* [Material provided]

┄┄┄┄┄┄┄┄┄┄┄┄┄┄┄┄┄┄┄┄

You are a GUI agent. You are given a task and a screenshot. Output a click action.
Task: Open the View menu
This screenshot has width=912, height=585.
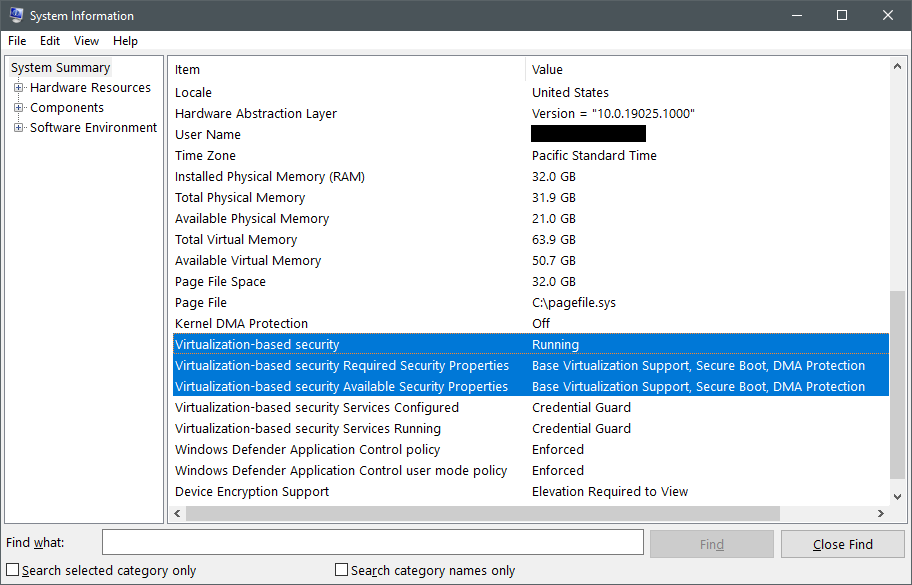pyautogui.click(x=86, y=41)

┄┄┄┄┄┄┄┄┄┄┄┄┄┄┄┄┄┄┄┄

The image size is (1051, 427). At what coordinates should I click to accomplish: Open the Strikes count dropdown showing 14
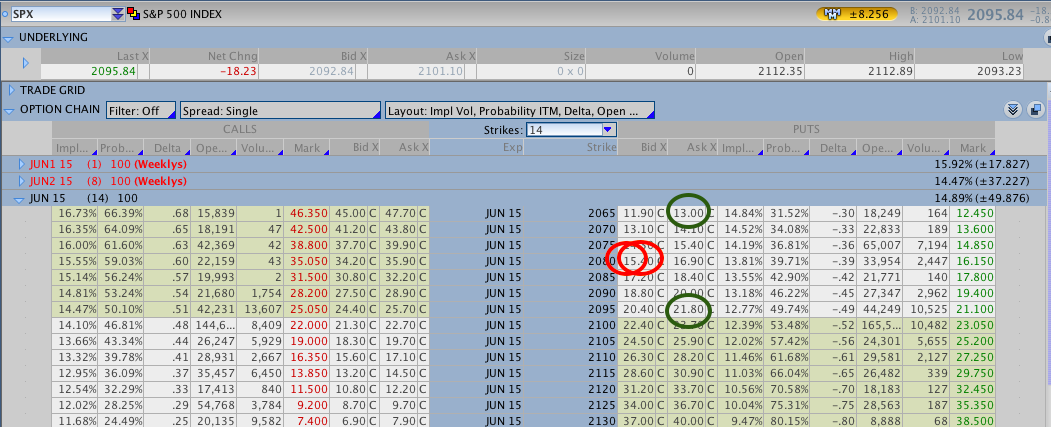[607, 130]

┄┄┄┄┄┄┄┄┄┄┄┄┄┄┄┄┄┄┄┄

* [Directions]
Format the records from the line with "You are a GUI" to the line with "pyautogui.click(x=86, y=41)" as a two-column CSV with the columns "prompt" and "action": one row per record, each value in a single quoted field with line breaks replaced by spaces. Leave the pictures out.

* [Result]
prompt,action
"You are a GUI agent. You are given a task and a screenshot. Output a click action. Task: Open the View menu This screenshot has width=912, height=585.","pyautogui.click(x=86, y=41)"